Listed records.
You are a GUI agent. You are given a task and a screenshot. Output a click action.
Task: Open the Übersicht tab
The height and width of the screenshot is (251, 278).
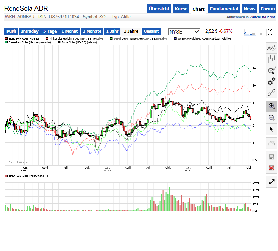click(x=159, y=9)
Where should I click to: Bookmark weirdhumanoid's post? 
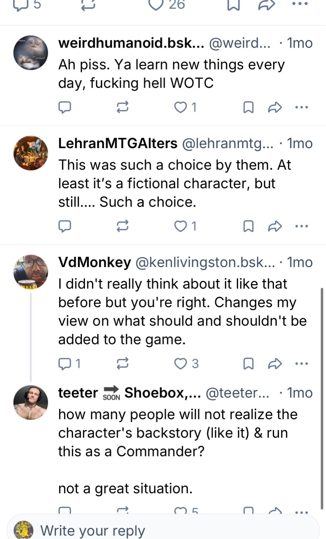click(x=248, y=107)
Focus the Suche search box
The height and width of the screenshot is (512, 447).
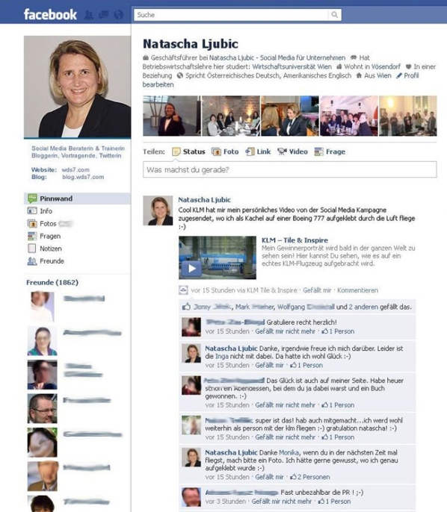pos(231,15)
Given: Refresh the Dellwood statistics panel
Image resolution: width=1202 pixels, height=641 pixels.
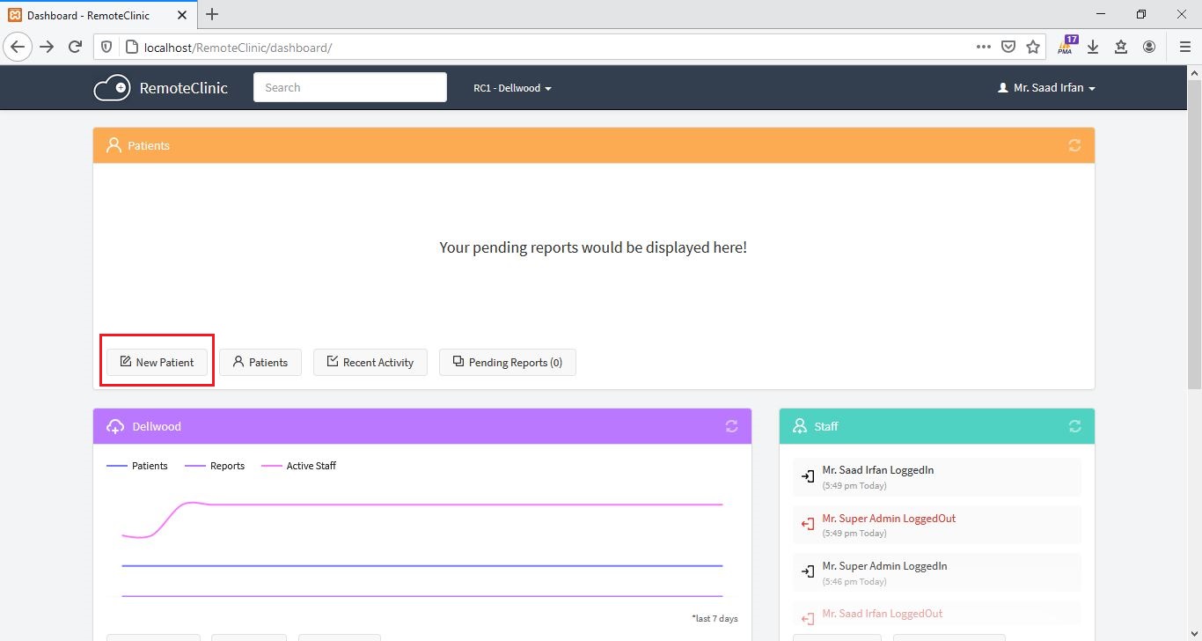Looking at the screenshot, I should [731, 426].
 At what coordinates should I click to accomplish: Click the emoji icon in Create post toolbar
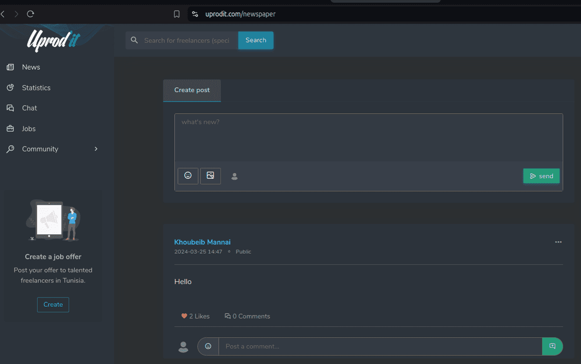[188, 176]
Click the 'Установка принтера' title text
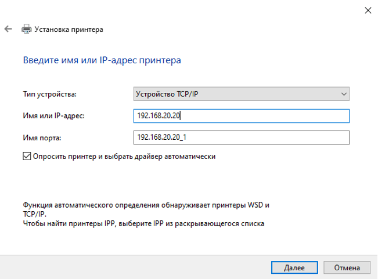378x279 pixels. coord(70,28)
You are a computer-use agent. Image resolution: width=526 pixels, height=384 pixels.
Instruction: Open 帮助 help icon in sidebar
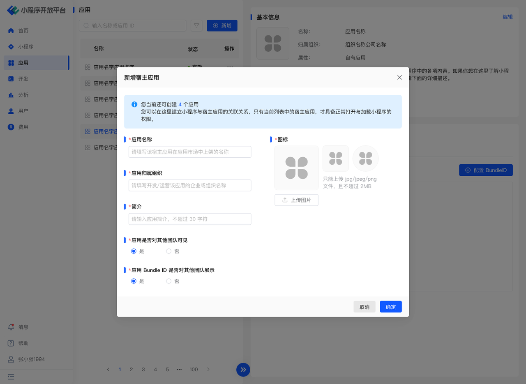(x=12, y=343)
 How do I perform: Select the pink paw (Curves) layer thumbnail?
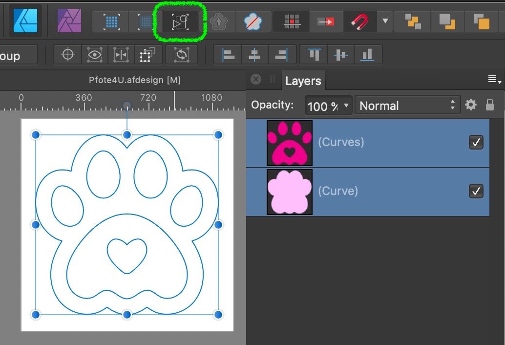(290, 143)
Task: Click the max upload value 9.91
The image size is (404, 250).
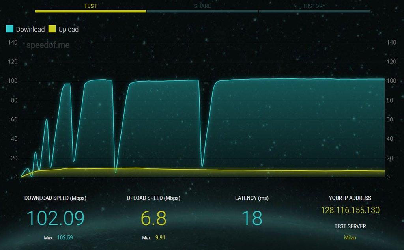Action: click(x=160, y=238)
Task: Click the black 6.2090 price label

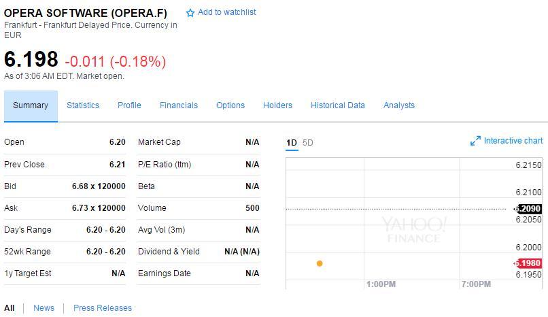Action: 528,209
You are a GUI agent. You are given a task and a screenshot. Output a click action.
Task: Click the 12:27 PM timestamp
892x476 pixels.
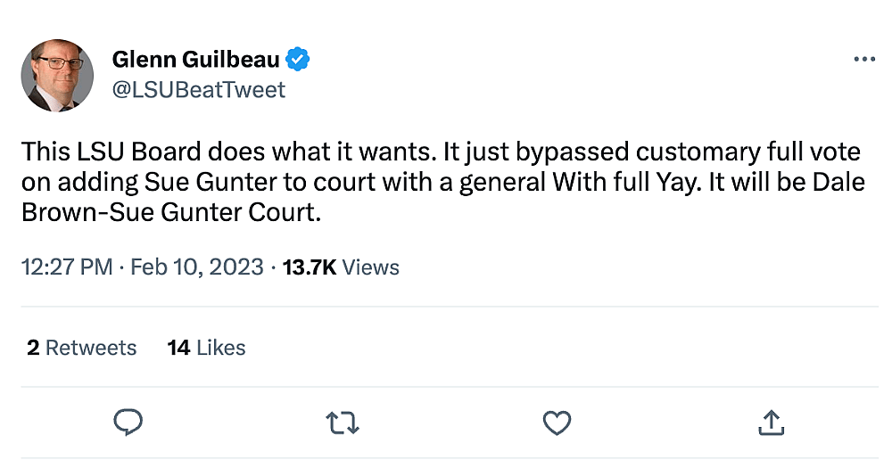pos(67,267)
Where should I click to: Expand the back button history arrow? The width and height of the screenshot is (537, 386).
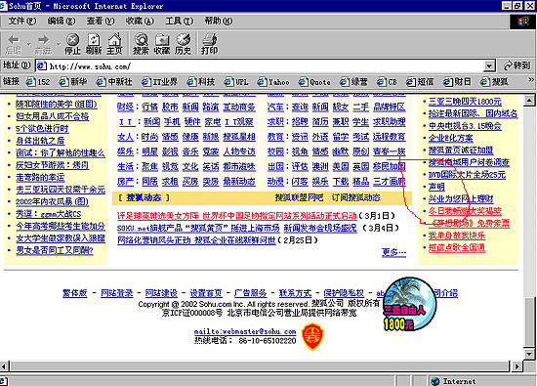coord(28,44)
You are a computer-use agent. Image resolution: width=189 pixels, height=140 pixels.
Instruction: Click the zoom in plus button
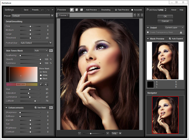[x=107, y=133]
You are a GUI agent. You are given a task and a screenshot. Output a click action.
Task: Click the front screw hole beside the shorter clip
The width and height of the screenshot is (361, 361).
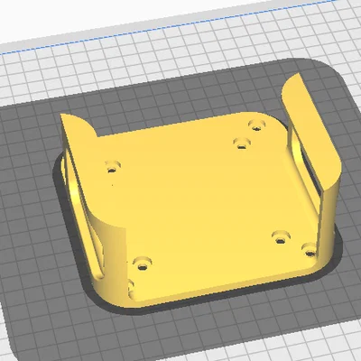pyautogui.click(x=142, y=264)
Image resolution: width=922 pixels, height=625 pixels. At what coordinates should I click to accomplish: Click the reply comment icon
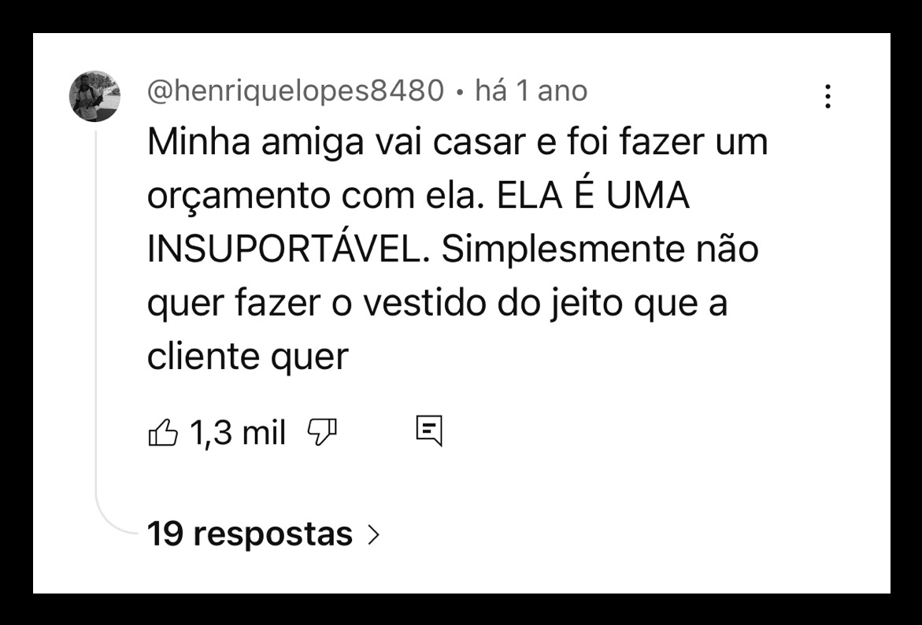pos(429,430)
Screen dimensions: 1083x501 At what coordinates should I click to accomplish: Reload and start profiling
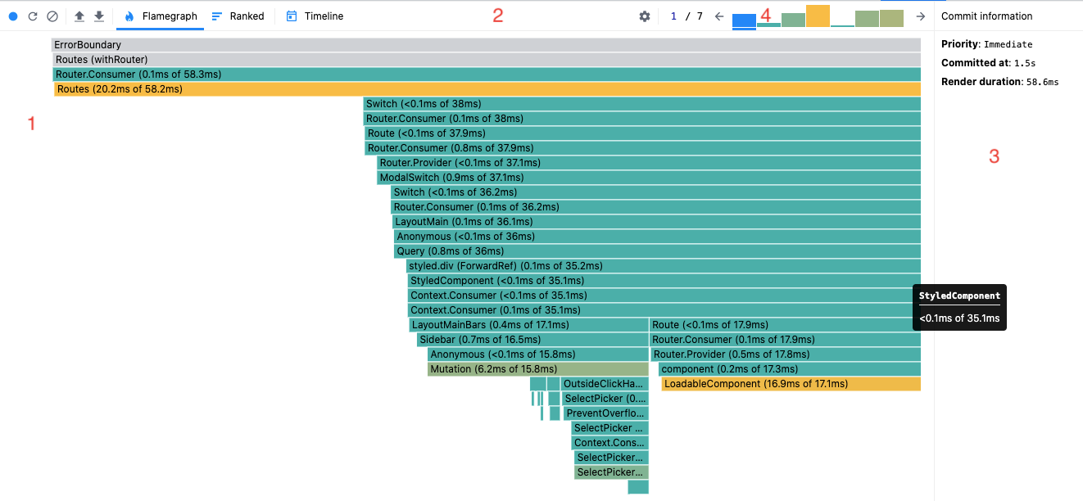(x=33, y=16)
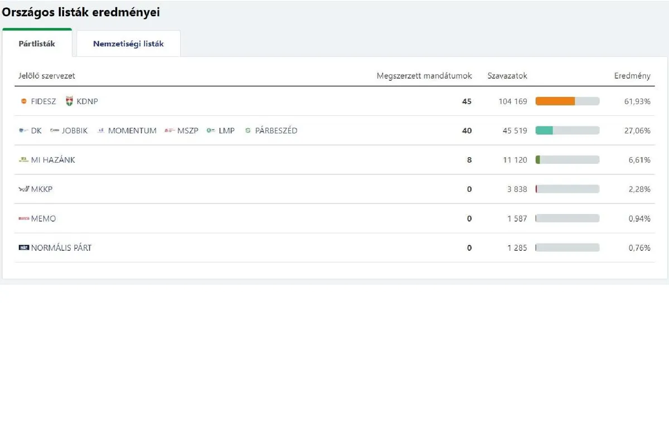Image resolution: width=669 pixels, height=443 pixels.
Task: Click the MOMENTUM party logo icon
Action: (101, 131)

Exercise instructions.
Would you please copy, exactly and only, the lines from the one with "The image size is (404, 250)." through the end of the entries above, skipping every picture?

Your solution.
The image size is (404, 250).
Action: click(x=160, y=238)
Task: Click the black 6.2090 price label

Action: 528,209
You are a GUI agent. You are given a task and a screenshot. Output a click action.
Task: Click the 12:27 PM timestamp
892x476 pixels.
pos(67,267)
Where should I click to: Expand the back button history arrow? The width and height of the screenshot is (537, 386).
coord(28,44)
You are a computer-use agent. Image resolution: width=189 pixels, height=140 pixels.
Instruction: Click the zoom in plus button
[x=107, y=133]
You are a GUI agent. You are given a task and a screenshot. Output a click action.
Task: Click the front screw hole beside the shorter clip
The width and height of the screenshot is (361, 361).
pyautogui.click(x=142, y=264)
Image resolution: width=922 pixels, height=625 pixels. At what coordinates should I click to accomplish: Click the reply comment icon
pos(429,430)
Screen dimensions: 1083x501 At what coordinates should I click to accomplish: Reload and start profiling
(x=33, y=16)
Image resolution: width=669 pixels, height=443 pixels.
Task: Click the MOMENTUM party logo icon
Action: (101, 131)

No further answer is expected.